Problem requirements:
From the data below, pull out each line that contains the string "dropdown". Treat uppercase and lowercase letters as distinct.

Material for this exercise:

================

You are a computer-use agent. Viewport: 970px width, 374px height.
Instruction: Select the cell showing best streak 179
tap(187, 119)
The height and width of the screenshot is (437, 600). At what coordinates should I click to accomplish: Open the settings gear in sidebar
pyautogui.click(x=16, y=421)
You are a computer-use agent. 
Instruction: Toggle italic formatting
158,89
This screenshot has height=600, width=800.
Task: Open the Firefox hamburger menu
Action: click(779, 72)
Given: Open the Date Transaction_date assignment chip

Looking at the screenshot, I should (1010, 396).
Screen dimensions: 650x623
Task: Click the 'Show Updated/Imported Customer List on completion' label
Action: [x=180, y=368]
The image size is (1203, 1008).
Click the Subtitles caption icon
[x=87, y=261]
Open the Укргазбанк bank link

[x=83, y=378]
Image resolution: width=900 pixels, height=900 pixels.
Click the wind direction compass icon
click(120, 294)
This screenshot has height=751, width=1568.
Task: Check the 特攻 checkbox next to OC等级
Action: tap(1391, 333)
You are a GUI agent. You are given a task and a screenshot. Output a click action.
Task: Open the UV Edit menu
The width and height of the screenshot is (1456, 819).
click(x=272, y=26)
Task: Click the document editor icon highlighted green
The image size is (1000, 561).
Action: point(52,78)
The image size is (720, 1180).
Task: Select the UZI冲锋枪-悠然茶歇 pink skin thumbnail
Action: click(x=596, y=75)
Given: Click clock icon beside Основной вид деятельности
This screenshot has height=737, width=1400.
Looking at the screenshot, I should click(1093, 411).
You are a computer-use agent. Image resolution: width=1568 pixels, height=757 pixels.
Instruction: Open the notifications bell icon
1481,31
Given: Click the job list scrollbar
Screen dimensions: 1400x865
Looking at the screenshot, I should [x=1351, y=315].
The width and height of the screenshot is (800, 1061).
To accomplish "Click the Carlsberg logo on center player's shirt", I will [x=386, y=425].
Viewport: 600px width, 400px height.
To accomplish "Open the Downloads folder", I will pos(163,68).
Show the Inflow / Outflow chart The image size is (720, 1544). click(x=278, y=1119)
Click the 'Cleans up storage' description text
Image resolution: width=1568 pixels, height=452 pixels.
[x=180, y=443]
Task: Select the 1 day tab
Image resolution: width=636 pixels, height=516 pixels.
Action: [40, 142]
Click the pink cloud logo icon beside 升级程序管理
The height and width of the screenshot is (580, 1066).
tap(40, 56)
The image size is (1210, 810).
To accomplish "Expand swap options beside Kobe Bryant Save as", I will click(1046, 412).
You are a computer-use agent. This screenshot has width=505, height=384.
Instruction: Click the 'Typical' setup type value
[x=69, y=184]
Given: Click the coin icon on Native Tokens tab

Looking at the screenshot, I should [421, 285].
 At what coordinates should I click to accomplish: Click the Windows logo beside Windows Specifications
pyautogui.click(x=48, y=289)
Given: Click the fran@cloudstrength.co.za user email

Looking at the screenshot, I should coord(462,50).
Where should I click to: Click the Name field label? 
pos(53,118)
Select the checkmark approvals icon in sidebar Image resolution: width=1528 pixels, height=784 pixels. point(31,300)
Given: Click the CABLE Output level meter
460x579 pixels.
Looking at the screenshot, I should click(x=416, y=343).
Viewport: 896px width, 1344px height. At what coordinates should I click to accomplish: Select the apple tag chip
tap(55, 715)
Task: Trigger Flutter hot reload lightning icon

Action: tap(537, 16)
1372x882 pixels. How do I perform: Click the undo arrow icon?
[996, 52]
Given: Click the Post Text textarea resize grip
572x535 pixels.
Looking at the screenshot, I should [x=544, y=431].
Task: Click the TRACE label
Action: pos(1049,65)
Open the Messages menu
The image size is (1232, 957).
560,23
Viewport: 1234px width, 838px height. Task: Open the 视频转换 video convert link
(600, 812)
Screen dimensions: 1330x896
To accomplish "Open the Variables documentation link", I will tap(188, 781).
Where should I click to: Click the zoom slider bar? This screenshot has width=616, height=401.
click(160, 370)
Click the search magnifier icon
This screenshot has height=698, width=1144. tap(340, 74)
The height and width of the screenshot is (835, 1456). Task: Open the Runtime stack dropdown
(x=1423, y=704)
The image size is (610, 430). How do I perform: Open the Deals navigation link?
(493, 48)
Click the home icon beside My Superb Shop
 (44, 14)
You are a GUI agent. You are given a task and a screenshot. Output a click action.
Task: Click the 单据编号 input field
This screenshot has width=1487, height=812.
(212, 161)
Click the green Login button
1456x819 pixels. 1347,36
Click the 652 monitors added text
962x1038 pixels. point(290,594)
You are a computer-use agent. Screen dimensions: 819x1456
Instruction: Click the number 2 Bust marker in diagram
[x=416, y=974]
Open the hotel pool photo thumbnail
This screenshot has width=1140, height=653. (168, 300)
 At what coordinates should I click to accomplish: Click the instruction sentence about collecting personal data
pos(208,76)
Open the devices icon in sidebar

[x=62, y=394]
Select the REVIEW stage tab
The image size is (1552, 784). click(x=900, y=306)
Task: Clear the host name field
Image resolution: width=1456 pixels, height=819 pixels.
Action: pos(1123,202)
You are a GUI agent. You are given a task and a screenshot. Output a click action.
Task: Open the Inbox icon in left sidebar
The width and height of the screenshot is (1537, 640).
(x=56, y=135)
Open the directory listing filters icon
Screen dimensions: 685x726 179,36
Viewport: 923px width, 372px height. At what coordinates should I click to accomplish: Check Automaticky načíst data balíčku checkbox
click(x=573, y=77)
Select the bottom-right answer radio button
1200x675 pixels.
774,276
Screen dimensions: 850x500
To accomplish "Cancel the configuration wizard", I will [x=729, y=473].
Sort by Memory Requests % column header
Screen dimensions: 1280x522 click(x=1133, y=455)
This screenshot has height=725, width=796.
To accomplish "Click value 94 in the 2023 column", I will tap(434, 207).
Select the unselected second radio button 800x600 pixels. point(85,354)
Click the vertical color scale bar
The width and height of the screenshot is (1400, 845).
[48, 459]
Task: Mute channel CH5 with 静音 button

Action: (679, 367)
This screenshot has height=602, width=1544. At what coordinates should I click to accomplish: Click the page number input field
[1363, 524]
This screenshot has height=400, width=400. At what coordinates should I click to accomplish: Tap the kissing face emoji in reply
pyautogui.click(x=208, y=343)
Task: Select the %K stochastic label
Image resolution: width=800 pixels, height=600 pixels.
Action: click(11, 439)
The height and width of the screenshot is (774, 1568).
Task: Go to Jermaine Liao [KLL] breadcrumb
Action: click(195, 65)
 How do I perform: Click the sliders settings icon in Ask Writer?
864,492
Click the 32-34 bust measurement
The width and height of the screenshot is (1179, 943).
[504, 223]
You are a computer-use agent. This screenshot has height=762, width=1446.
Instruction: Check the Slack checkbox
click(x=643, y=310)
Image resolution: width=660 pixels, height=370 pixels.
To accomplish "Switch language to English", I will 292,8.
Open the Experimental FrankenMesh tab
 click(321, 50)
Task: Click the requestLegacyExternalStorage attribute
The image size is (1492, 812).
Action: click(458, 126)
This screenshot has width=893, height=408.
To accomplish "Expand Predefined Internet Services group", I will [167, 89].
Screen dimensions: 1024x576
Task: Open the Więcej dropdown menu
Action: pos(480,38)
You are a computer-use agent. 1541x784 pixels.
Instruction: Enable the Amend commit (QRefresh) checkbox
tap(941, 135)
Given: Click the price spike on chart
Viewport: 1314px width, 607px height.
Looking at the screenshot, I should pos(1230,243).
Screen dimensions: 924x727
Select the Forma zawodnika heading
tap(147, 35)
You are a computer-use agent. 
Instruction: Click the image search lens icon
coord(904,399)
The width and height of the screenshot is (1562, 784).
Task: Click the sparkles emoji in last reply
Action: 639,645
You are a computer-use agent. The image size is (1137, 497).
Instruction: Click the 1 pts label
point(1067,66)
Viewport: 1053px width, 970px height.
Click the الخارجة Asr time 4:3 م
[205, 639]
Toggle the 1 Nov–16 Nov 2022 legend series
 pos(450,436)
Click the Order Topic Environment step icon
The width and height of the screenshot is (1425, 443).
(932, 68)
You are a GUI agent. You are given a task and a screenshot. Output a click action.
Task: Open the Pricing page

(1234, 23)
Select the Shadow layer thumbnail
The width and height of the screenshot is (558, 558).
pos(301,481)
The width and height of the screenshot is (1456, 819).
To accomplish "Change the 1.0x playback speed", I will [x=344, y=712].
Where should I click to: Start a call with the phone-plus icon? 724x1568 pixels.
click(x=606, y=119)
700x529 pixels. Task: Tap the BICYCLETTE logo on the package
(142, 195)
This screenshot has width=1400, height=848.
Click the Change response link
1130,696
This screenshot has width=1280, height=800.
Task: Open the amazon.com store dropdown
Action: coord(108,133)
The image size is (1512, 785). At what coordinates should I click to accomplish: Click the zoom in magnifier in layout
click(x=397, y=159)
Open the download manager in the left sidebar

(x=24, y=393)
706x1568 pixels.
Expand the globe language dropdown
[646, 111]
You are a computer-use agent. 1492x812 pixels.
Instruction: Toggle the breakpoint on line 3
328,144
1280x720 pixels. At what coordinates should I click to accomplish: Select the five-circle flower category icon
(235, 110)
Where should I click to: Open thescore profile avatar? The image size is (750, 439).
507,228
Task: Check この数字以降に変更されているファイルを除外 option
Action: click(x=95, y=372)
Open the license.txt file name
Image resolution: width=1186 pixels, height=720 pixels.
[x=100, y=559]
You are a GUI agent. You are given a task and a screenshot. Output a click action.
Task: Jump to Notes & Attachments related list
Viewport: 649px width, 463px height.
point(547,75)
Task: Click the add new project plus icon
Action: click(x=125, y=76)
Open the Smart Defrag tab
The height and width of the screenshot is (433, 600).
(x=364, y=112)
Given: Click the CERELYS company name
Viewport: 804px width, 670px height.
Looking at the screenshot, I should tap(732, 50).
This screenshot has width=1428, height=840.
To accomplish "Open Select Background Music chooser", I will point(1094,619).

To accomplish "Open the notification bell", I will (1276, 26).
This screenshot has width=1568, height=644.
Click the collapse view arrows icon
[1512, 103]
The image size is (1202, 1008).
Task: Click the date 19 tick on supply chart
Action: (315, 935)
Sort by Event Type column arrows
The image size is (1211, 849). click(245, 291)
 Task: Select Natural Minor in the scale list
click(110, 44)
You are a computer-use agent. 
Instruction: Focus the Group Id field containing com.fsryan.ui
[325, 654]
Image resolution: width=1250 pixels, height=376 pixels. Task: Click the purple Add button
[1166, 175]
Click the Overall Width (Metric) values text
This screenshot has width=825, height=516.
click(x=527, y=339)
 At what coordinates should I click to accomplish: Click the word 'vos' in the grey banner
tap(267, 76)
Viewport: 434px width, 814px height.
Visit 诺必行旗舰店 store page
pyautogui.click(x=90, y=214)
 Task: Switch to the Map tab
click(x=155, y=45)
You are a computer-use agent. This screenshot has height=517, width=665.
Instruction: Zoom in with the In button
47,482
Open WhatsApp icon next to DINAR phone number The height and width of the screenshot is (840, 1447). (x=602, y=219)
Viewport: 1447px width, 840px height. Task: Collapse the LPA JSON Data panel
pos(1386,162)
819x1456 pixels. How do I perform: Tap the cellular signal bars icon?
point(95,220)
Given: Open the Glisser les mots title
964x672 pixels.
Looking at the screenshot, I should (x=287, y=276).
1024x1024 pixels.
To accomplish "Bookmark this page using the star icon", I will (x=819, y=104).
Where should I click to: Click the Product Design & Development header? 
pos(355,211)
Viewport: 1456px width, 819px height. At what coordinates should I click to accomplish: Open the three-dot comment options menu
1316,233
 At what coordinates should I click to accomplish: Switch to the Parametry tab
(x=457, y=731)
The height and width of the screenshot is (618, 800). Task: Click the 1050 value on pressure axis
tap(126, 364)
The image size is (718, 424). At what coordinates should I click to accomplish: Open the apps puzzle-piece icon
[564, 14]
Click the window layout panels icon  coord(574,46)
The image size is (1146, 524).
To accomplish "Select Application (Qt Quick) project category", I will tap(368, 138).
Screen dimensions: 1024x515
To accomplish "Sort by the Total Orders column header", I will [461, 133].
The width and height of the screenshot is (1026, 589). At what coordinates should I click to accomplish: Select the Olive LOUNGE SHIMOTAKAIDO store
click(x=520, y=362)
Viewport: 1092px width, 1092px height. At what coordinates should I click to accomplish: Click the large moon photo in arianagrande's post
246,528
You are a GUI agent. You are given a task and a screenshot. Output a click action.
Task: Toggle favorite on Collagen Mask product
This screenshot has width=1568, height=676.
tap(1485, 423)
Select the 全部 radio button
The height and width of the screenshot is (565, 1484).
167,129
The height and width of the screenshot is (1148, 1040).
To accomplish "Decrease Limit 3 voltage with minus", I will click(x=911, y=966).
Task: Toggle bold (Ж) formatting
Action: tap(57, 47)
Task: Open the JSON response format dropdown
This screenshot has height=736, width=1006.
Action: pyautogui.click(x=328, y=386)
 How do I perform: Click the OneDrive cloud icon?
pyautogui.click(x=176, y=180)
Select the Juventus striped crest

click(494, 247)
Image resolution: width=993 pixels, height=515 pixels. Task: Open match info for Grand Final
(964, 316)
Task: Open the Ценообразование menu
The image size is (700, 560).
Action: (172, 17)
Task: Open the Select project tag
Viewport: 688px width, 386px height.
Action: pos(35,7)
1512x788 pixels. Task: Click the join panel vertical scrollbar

================

Answer to this task:
The height and width of the screenshot is (835, 1456). Task: Open the Runtime stack dropdown
Task: Open the Więcej dropdown menu
Task: Open the amazon.com store dropdown
Expand the globe language dropdown
Task: Open the JSON response format dropdown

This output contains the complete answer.